How to get people in the church door
How does one go about inviting people into the church building to begin creating a relationship with them? Find something they might be interested in talking about and offer conversation.
A congregation in the Diocese of Delaware is doing just that. Check out this press release that was carried in their local news paper:
"The Rev. Rita Nelson will explore this afterlife from 7 to 8:30 p.m., Thursday, July 8, at St. Peter’s parish hall, 211 Mulberry St., Lewes. She will include some heavenly possibilities and beliefs held by a variety of tribes and authors, including C.S. Lewis, Lisa Miller, Mark Twain, Ernest Hemingway and others."
More here.
Think that will get any interested people to stick their heads in? Have you tried something similar? Wanna share what worked?
(Years ago clergy were told to think about holding classes on potty training for toddlers.

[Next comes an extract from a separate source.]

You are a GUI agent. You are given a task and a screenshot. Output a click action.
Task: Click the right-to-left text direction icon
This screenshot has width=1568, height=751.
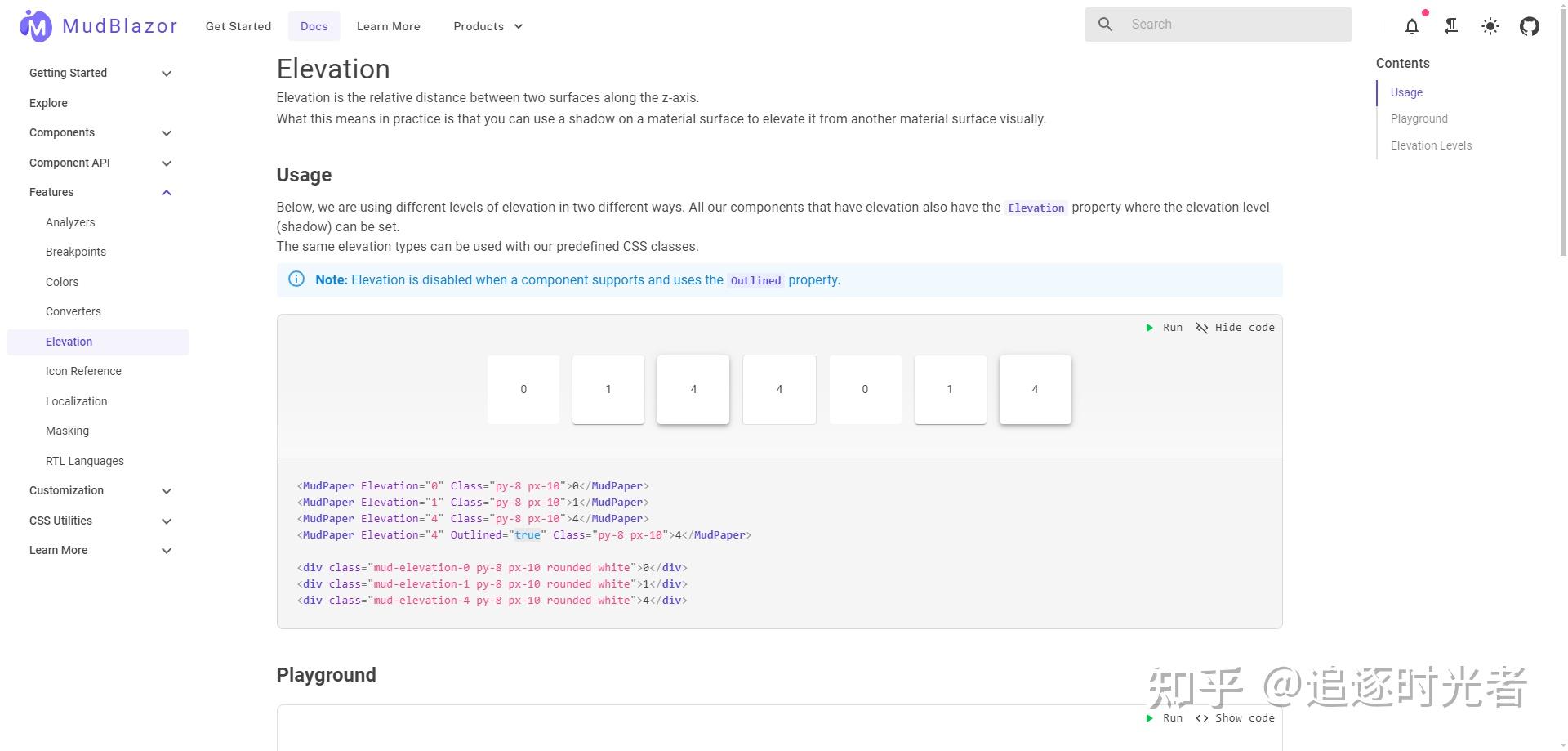(1451, 26)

Apparently that topic generated a lot of interest among people who might be looking for a church home as well. But that might be a bit dated today...)

St. Paul's says come for the Tiffany windows, stay for the worship.
http://www.styleweekly.com/ME2/dirmod.asp?sid=&nm=&type=Publishing&mod=Publications::Article&mid=8F3A7027421841978F18BE895F87F791&tier=4&id=E60AB9861D194D43A633B84D359FE078
And they're offering poetry at a cafe downtown, billed as building community in the center of the city.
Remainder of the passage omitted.